Credit or leasing companies require insurance
When you lease a car or purchase one with a loan, the lessor or the creditor can stipulate the kind of insurance you must get for your car. However, according to the AAA (American Automobile Association), although a credit or leasing company can require you to insure the vehicle for fire, theft, collision, and so on, it cannot force you to purchase a policy through a specific broker, agent, or company.

Look for the best coverage you can find before agreeing to purchase insurance through a dealer or financer, the person responsible for financing a lease or loan. If you decide to insure through one of these sources, do not let them include the insurance premiums in the cost of the lease or loan. If you do, you have to pay interest on your coverage.


You may need more than one type of insurance if you choose to finance a vehicle.

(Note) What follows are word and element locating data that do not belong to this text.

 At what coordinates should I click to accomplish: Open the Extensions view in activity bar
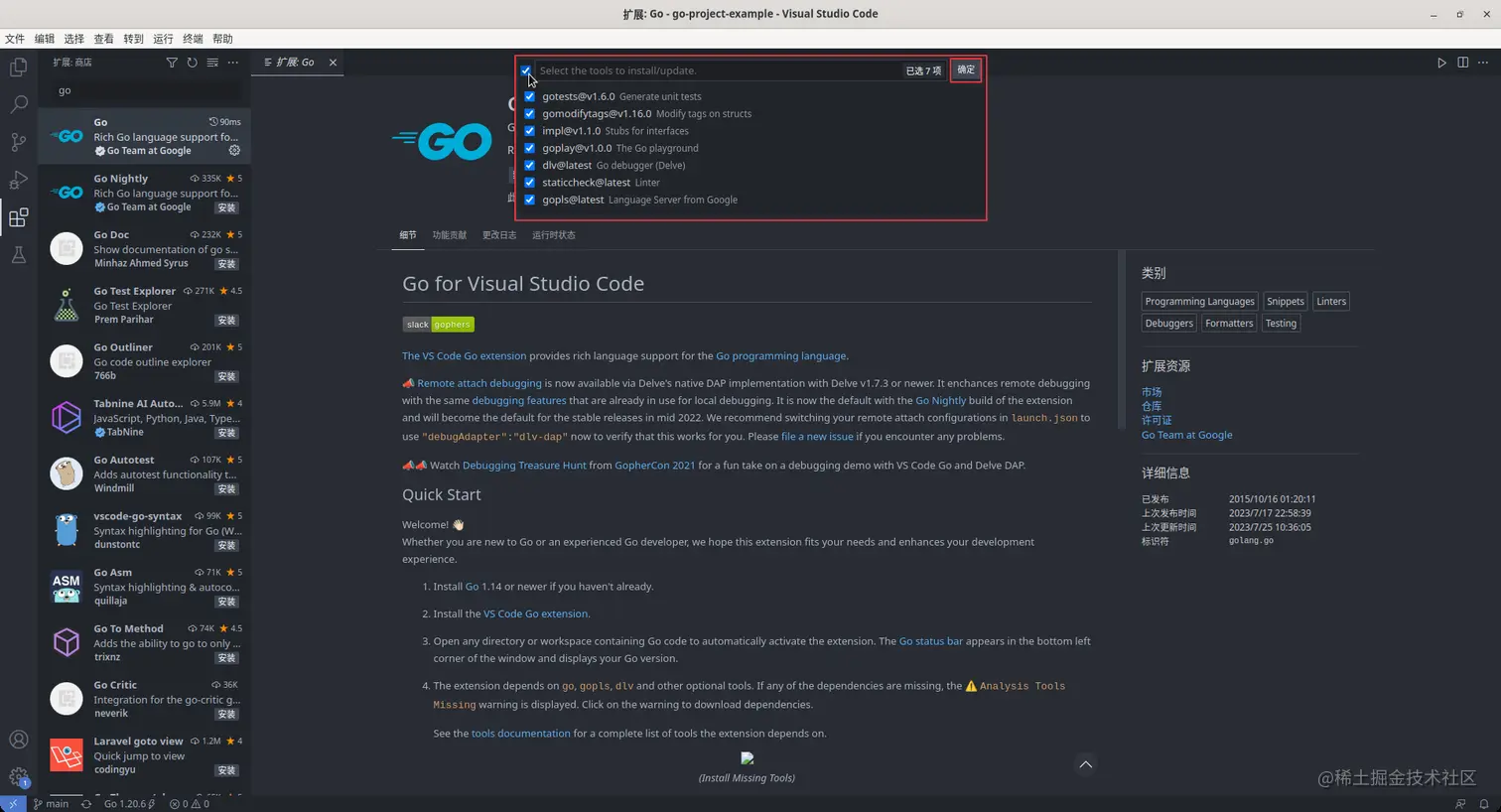click(18, 216)
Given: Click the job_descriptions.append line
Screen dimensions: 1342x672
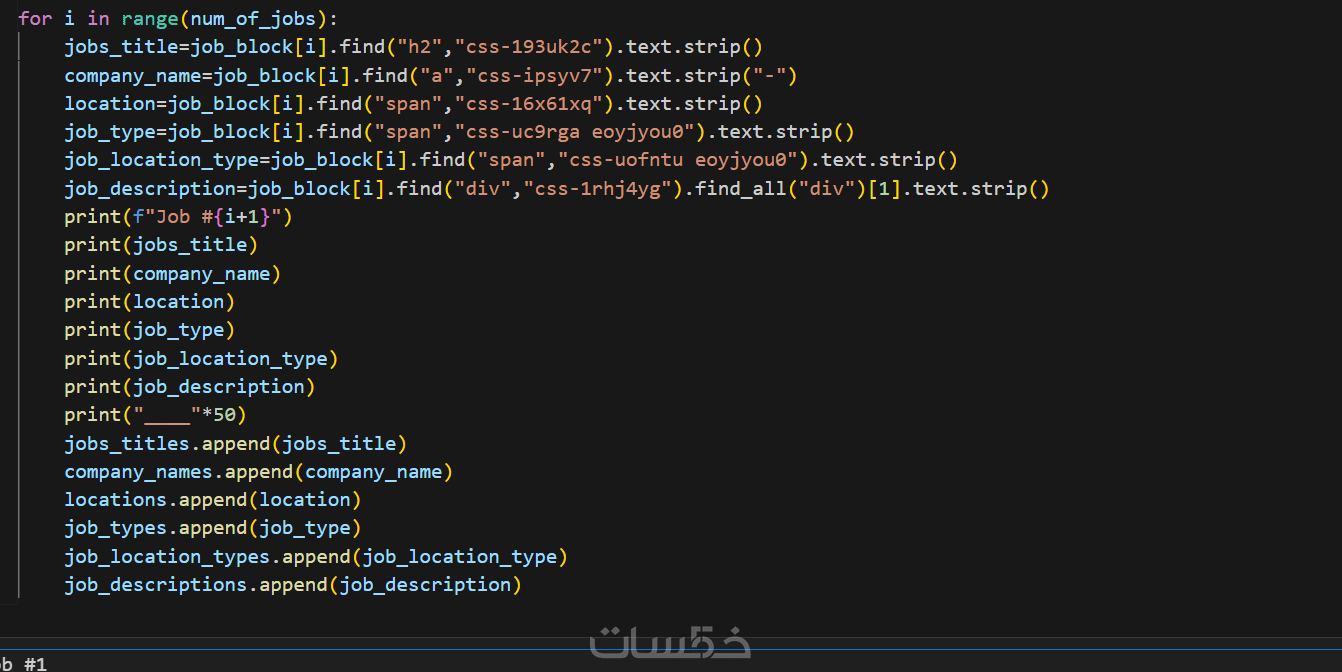Looking at the screenshot, I should point(293,584).
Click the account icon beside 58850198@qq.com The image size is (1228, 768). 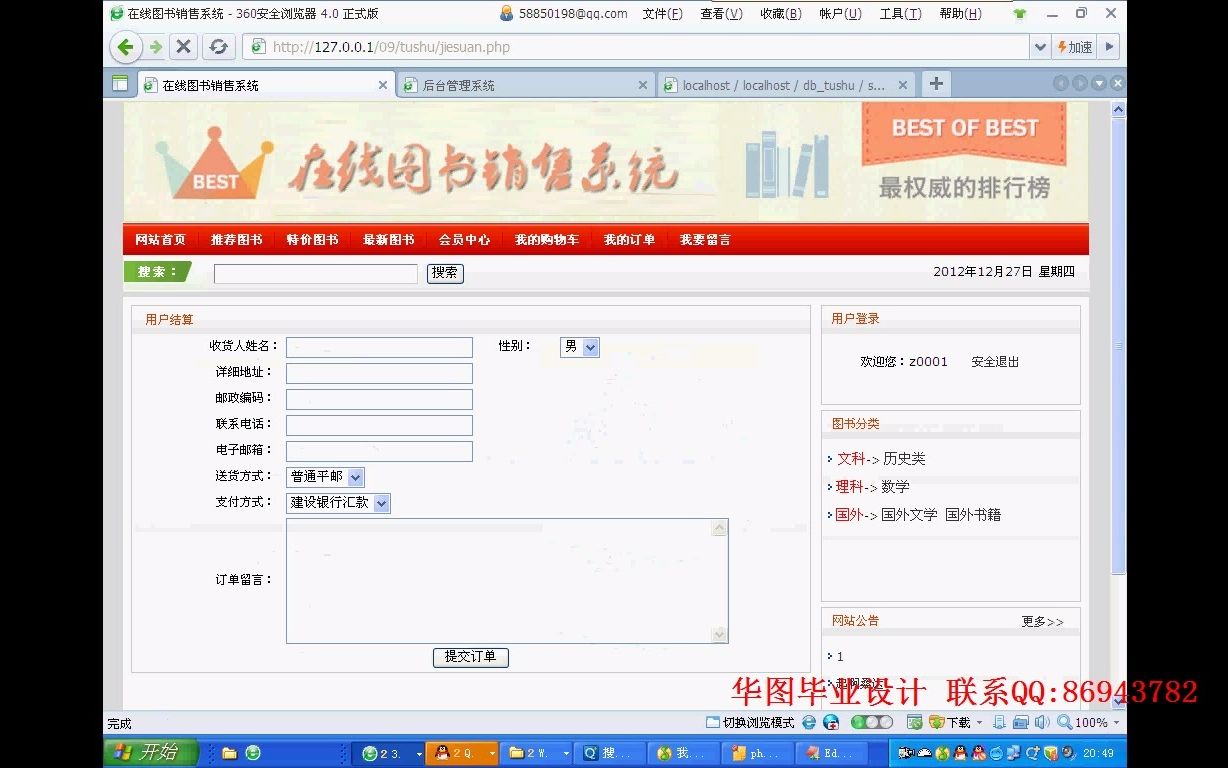click(507, 14)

You may consider getting some of the following types of insurance, for example:

Auto insurance coverage: Financer-required insurance usually does not include any minimum liability insurance that your state or province requires, or anything else besides comprehensive and collision coverage to repair or replace the vehicle if it is damaged or stolen. Verify that all insurance policies are in effect before you take possession of the vehicle.
GAP insurance: This type of insurance covers the difference between a vehicle's stated value in a finance contract and what an insurance company will pay if the vehicle is damaged beyond repair or stolen before the end of the finance period or lease. Some financing contracts provide GAP insurance free of charge; others include it as part of the up-front cost (the total amount you have to pay before you can drive a vehicle off the lot), and still others require you to purchase the insurance yourself. Although GAP insurance shouldn't cost more than a couple of hundred dollars, some policies can be much more expensive — especially if they're obtained through the financer.
Because a vehicle begins to depreciate as soon as you take possession of it, its replacement value soon may be substantially less than when you bought it, and your insurance policy may not cover the full amount that you'll have to come up with to compensate the financer, if the need arises.

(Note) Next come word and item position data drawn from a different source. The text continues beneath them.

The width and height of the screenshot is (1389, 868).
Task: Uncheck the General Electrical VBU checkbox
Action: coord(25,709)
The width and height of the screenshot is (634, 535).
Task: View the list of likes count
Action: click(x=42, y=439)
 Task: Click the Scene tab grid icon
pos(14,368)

Credit life or credit disability insurance: These policies make your payments if you die or become disabled while your financing is still in effect. This coverage is usually optional and extremely overpriced. If you feel that your estate could not cover the payments in the event of your death, you can buy this type of insurance at a better price from an outside source.
Some credit unions supply this insurance at no charge because the rules in many unions specify that loan obligations be canceled in the event of death. Because unscrupulous financers sometimes slip this coverage in whether you want it or not, be smart and recalculate the monthly payment shown on the final contract to be sure they do not include this coverage as a hidden charge.
Manufacturer's rebates and financing offers
Car manufacturers with their own financing departments may offer lower interest rates on loans and leases than rates that are available from outside credit sources. To ensure goodwill, some pay the security deposit and first monthly payment when you lease the next car from them after a previous lease contract with them expires. Others offer perks such as free maintenance, auto club and towing services, emergency hotlines, stolen-vehicle tracking, and other goodies. Generally speaking, the more expensive the vehicle, the greater the perks offered by the manufacturer.

Auto manufacturers run frequent promotions that offer you the choice between a rebate or a low-interest deal. Ask your accountant or a friend who's good with numbers to work out which alternative would be the most profitable arrangement for you.

If you go for the rebate, ask the dealer to base the sales or lease contract on the price of the vehicle after the rebate has been deducted, instead of writing the contract for the original price and mailing you the rebate later on. Doing this enables you to avoid paying higher taxes,interest, registration fees, and perhaps insurance, on the pre-rebate price of the vehicle, which may be a couple of thousand dollars more than the vehicle actually costs you.